Es bringt viel Spass und Freude, Deine Berichte zu lesen.
Einen schönen Sonntag wünscht Dir
Wiebke
halli hallo wiebke,
vielen dank für dein kompliment. ich tu, was ich kann – wie du ja auch …
mich inspirieren solche ausstellungen ungemein, sind der nährboden für neue ideen. ich hoffe, dass dies nicht nur bei mir so ist 🙂
dir auch einen schönen sonntag und
beste grüsse richtung norden
gudrun
Danke für den inspirierenden Beitrag;)
Lydia
bitte sehr, ist mit vergnügen geschehen.
Sensationell! Was anderes fällt mir dazu gar nicht ein, liebe Gudrun. Und es zeigt hier ganz besonders, dass Textile Kunst nicht nur aus mit Nähgarn verquilteten Stoffen zu tun hat. Das Feld ist gross. Sehr gross. Gott sei Dank.
Schönes Wochenende, hoffentlich nicht zu stürmisch,
Jutta
halli hallo jutta,
auch dir vielen dank!
ich dachte mir schon, dass dir diese exponate zusagen würden … aber auch andere sind total begeistert. so schade, dass ich im moment nicht so weg kann, wie ich es gerne gehabt hätte.
dir auch ein schönes wochenende und
beste grüsse
gudrun
Hallo Gudrun,
vielen Dank für diesen Bericht und vor allem für die genialen links!
Liebes Grüßle Annette.
halli hallo annette,
vielen dank!
hast du auch mal den bericht von grietje angeschaut? sie hat noch mehr links zu weiteren künstlern angegeben, von deren arbeiten ich aber leider keine pressefotos zur verfügung habe.

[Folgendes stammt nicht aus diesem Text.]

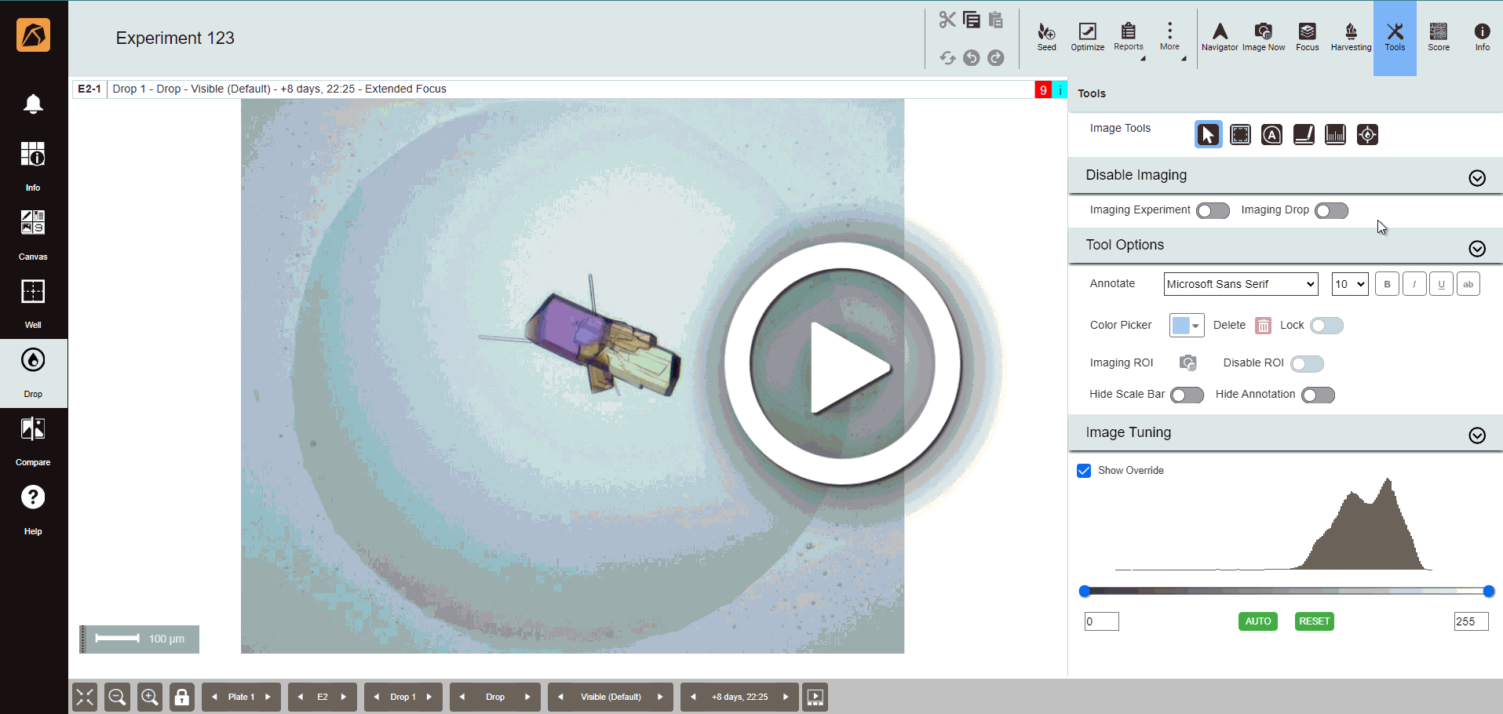The image size is (1503, 714).
Task: Toggle the Imaging Experiment switch
Action: 1213,211
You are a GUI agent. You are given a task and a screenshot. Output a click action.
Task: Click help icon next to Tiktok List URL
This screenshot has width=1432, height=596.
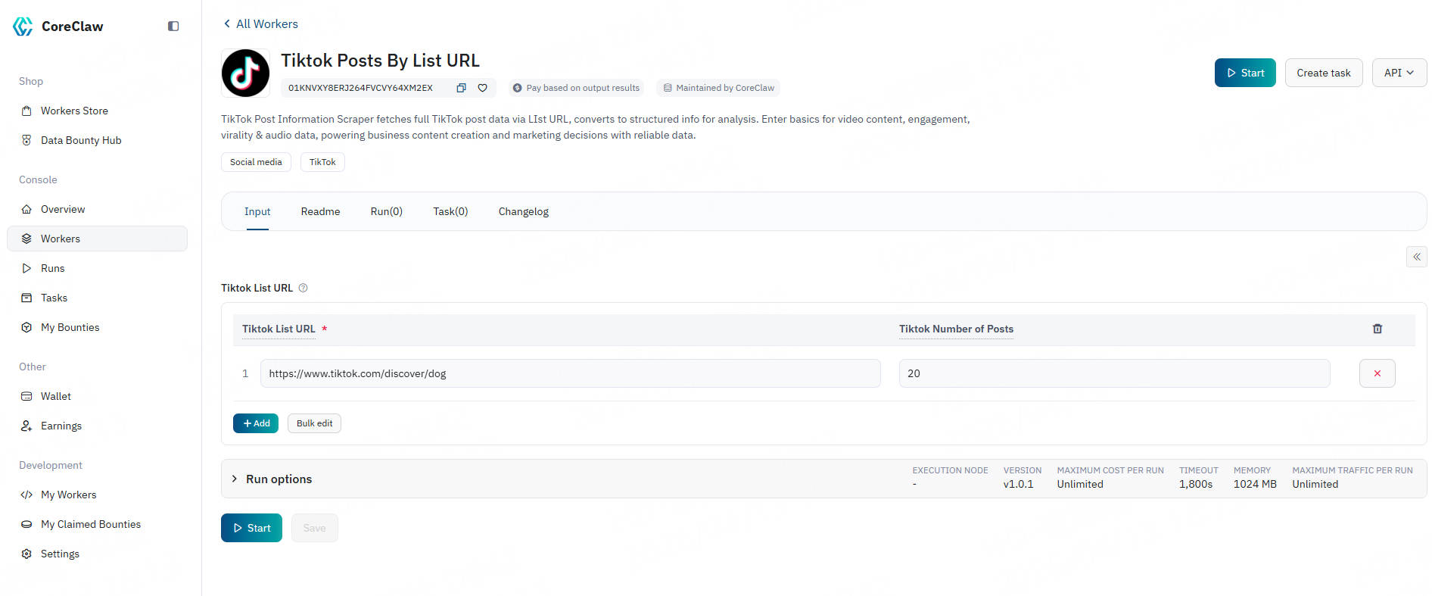tap(304, 288)
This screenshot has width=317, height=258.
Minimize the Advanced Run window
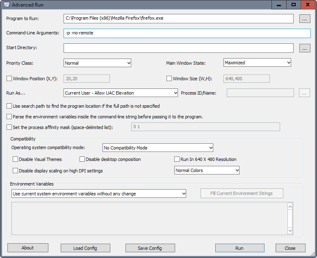coord(279,5)
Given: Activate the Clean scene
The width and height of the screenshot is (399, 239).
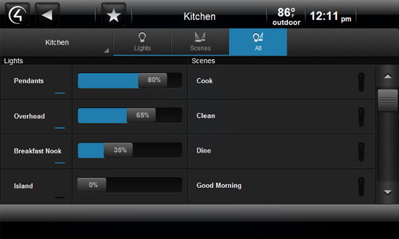Looking at the screenshot, I should tap(282, 117).
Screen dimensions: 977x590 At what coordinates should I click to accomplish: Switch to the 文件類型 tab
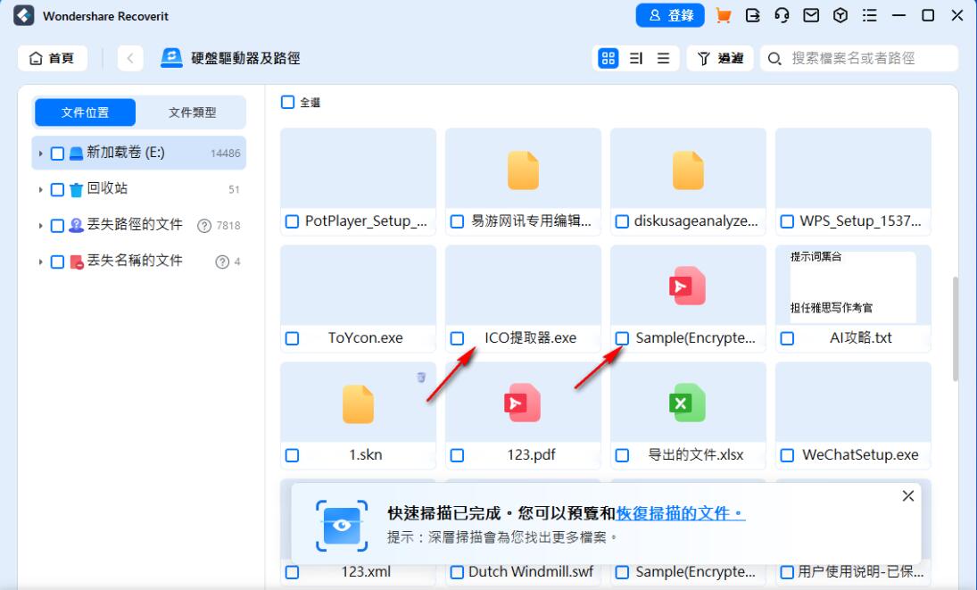(x=191, y=112)
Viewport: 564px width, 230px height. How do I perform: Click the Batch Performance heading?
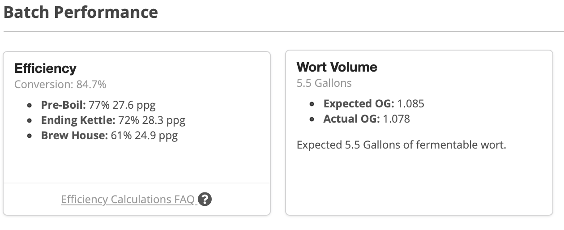tap(81, 12)
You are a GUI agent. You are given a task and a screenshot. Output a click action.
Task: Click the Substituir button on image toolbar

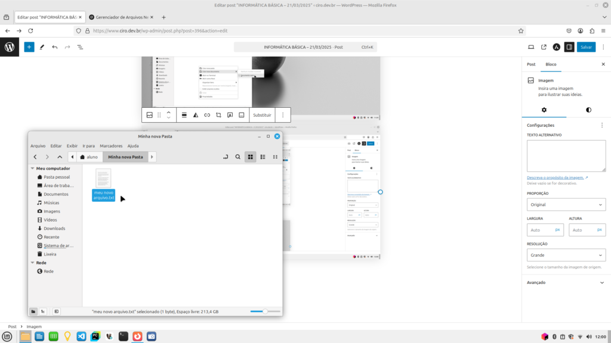click(x=262, y=115)
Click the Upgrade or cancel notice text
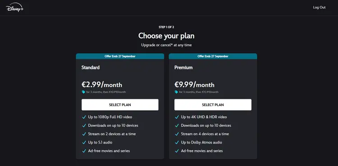 point(166,45)
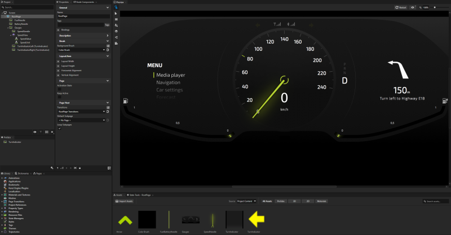Viewport: 451px width, 235px height.
Task: Select the Gauges node in the project tree
Action: (x=18, y=28)
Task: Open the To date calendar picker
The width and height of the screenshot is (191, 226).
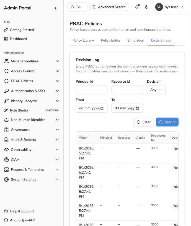Action: pyautogui.click(x=138, y=108)
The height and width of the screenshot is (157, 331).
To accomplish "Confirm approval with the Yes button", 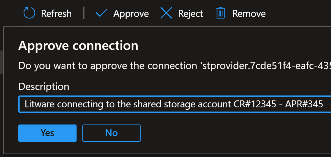I will [x=47, y=133].
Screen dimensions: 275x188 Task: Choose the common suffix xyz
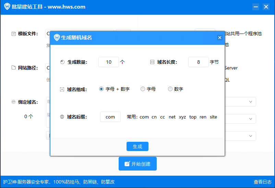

ein weiterhin schönes wochenende.
beste grüsse
gudrun
Hallo Gudrun,
jaaaaaaaaaaa, genau den link meine ich im Besonderen. Da kann noch viele Abende nix gescheites im Fernsehen kommen, ich bin beschäftigt 🙂
Noch etwas, was zwar nicht zur Rijswijk Textile Biennial 2015, aber zum Thema links passt: Ich weiß nicht, ob Du den englischsprachigen Bernina-Blog verfolgst. Das hier finde ich sehr spannend: https://blog.bernina.com/en/2015/07/the-joker-waistcoat-ken/. Die homepage von Ken Smith ist zwar für meinen Geschmack etwas mühsam, weil ich jedes Bild einzeln anklicken muss, wenn ich es genauer sehen möchte, aber sehr interessant! Was für ein Zeitaufwand hinter seinen Arbeiten stecken muss!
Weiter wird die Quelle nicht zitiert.